El discurso de odio absolutiza la bondad propia y la maldad de los otros. Por eso habla de “tolerancia cero”, una actitud que aparenta firmeza, cuando en realidad oculta inseguridad y miedo por no estar a la altura de las responsabilidades adquiridas. De ahí que se revuelva furioso contra quienes exponen sus contradicciones. La intolerancia olvida que ahí donde hay desigualdad prolifera la violencia. Sin igualdad de oportunidades, la agresión, en sus diversas formas, encuentra un caldo de cultivo que, tarde o temprano, explota destructivamente. No se trata de justificar éticamente la violencia, sino de señalar que, en esas circunstancias, es inevitable.
Una vez desatada, se tiende a pensar que la violencia solo puede ser combatida con otra violencia. Aquella se declara criminal o terrorista, y esta, tan provechosa e inapelable que no requiere justificación alguna. Es la bondad de la violencia de los buenos contra la perversidad de la violencia de los malos. Sin embargo, la violencia supuestamente beneficiosa no genera orden, seguridad y estabilidad, sino una violencia más encarnizada y destructiva. El discurso de odio se encarga de racionalizarla, al convertir al otro es una especie de “víctima expiatoria”, que no necesariamente es inocente, pero que tiene menos culpa de la que se le atribuye. En ella se descarga “merecidamente” la rabia acumulada por décadas de menosprecios, humillaciones y frustraciones, mientras libera a los demás de responsabilidad.

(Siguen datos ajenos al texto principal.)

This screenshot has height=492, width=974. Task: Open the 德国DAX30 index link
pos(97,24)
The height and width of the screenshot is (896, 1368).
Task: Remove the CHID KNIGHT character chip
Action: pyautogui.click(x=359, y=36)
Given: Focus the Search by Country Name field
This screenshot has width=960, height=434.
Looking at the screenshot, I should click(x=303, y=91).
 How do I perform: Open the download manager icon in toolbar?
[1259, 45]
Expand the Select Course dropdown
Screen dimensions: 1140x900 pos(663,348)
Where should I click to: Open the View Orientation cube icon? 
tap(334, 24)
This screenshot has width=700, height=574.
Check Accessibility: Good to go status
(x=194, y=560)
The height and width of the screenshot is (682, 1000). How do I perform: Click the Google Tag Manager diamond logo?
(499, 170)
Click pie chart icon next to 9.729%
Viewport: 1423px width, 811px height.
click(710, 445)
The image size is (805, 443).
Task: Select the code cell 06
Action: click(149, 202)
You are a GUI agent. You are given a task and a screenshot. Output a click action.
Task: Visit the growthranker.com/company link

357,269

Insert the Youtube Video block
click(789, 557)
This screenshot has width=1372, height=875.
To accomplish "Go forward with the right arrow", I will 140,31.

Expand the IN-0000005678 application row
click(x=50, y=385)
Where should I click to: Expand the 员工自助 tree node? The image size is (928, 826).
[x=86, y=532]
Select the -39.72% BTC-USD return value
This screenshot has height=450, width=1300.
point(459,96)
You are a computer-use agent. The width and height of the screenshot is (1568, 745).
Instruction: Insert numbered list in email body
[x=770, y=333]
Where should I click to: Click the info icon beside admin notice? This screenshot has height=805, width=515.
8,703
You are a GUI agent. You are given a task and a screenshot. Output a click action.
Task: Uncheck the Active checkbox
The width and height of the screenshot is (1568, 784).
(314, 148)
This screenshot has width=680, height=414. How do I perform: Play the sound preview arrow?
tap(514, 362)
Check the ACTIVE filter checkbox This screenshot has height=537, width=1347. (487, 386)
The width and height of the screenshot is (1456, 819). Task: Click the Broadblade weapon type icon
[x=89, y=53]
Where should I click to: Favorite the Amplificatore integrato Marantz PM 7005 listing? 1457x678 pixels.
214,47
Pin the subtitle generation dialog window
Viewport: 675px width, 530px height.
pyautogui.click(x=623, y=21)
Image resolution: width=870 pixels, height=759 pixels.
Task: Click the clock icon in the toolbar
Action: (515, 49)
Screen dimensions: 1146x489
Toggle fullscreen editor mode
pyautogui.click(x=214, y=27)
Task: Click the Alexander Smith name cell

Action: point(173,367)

La exhibición de “un chivo expiatorio” colectivo tiene la virtud de unir a los buenos. La unidad es mucho más sólida cuando es contra “un enemigo común” que cuando es a favor de algo; por ejemplo, para redistribuir la riqueza nacional de una forma más equitativa. Precisamente, eso es lo que se desea evitar. La frustración y la cólera no se dirigen contra la verdadera causa, sino contra un objeto demonizado, que tiene mucho de víctima. Los acaparadores de la riqueza nacional son intocables, ya que militan en el campo de los buenos. El discurso de odio no ofrece ninguna solución, ya que será imposible erradicar la violencia mientras haya desigualdad social.
La verdadera solución pasa por la convivencia fundada en la satisfacción de las necesidades básicas y la vida digna de la totalidad, en particular, de las mayorías. El hambre de justicia no equivale a la sed de venganza criminal. La violencia no llena el estómago, no da salud, ni educación, ni vivienda. Satisface los instintos más primarios del ser humano, los cuales, una vez agotados en batallas sin alma, dejan el sabor amargo de la derrota y profundizan la humillación y el resentimiento hasta vaciar la vida de sentido.
Contrario al discurso de odio, la convivencia no acepta que nada sea tan malo que no pueda contener algo bueno, ni que nada sea tan falso que no contenga algo de verdad. Y, al contrario, no hay nada tan bueno que no contenga algo de maldad, ni nada tan verdadero que no contenga cierta falsedad. La convivencia enseña a vivir con la ambigüedad de la realidad humana.
La tolerancia no se identifica con la aprobación del mal y, mucho menos, con la aniquilación. La tolerancia refiere siempre a la persona, no a su conducta, la cual puede ser íntegra o criminal. Por tanto, no significa aprobar sin más la conducta del otro, sino renunciar a maltratarlo para que pague sus culpas.
El discurso del odio es un engaño con pretensiones de gesta grandiosa, preñada de promesas. Suscita emociones intensas que se agotan en sí mismas. No canaliza las energías desatadas hacia la construcción de la convivencia. Por tanto, la desigualdad y la raíz de la violencia social permanecen intactas.
* Rodolfo Cardenal, director del Centro Monseñor Romero.